A2A Railway proposes that the product can be shipped via rail to Port Mackenzie in its solid form then shipped to the same markets at a capital cost of $15 billion. Bitumen has been described as having a composition of a light asphalt. The A2A group’s philosophy is that if they are going to invest in upgrades it would be best to invest in railway upgrades. One other fact about delivering into Port Mackenzie is that the last couple of miles is downhill. The heat from braking would actually warm up the bitumen and make it easier to pour into the tanks.

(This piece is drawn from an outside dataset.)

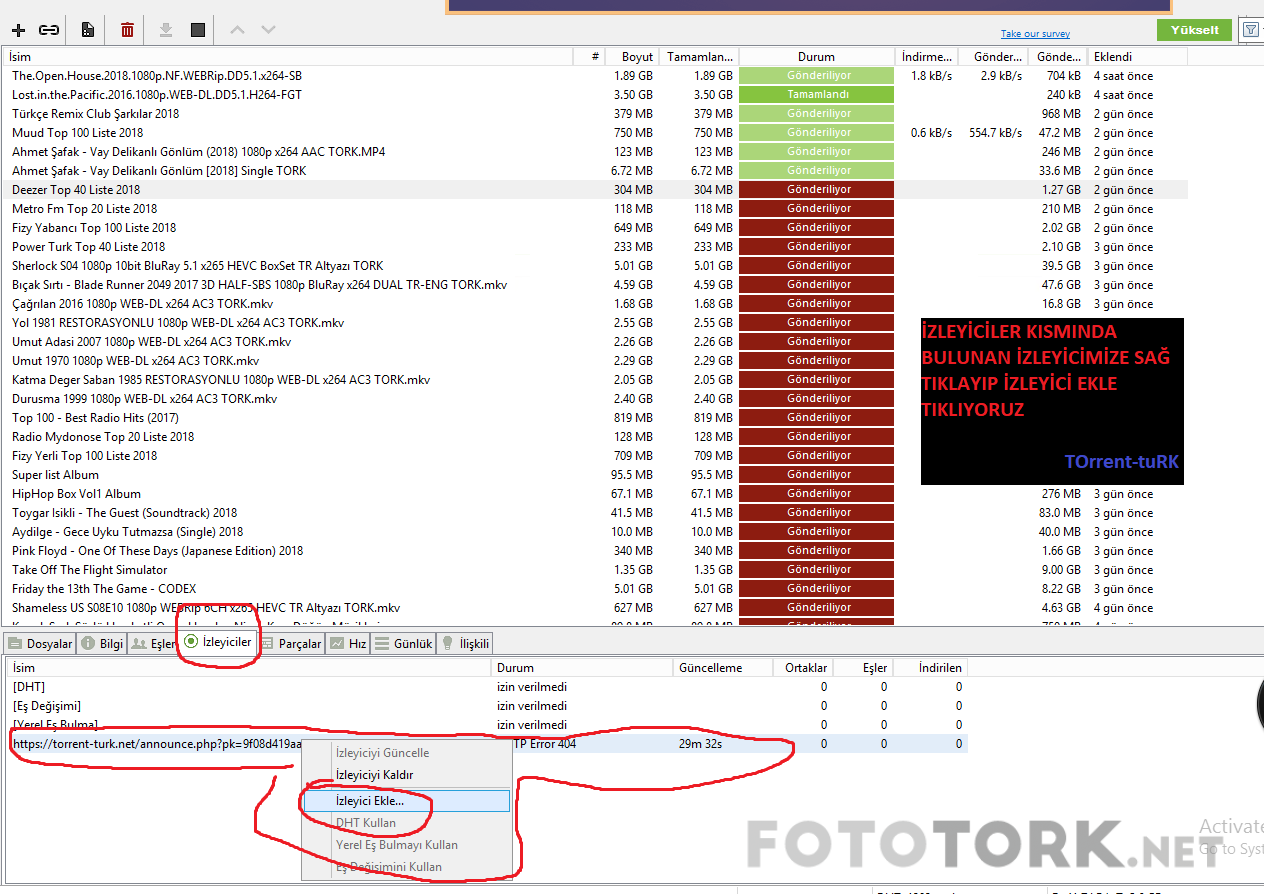This screenshot has height=894, width=1264.
Task: Click the Start download arrow icon
Action: point(166,30)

The first permit A2A needs would be the Presidential permit to cross the border from Canada to Alaska, which the project is in the process of attaining. Negotiations with the Alaska Railroad for an agreement are underway. Support from Canadian First Nations as partners in the project is also being secured. McCoshen, as President and CEO of The Usland Group, has a history of creating financial partnerships with First Nation organizations. A portion of A2A’s vision statement states that its vision is an Indigenous-owned and operated railway that improves connectivity, stimulates economic development and provides a reliable supply chain between North America and the World. It would appear that only one of the rail expansion companies, A2A or G7G will survive. McCoshen assured the assembly that his group has the support of the First Nations in writing. Attaining permits and design work would be another year or two away. A2A is estimating project operation sometime in 2022 but the Port Mackenzie extension would start construction in the Spring of 2019, if McCoshen has his way.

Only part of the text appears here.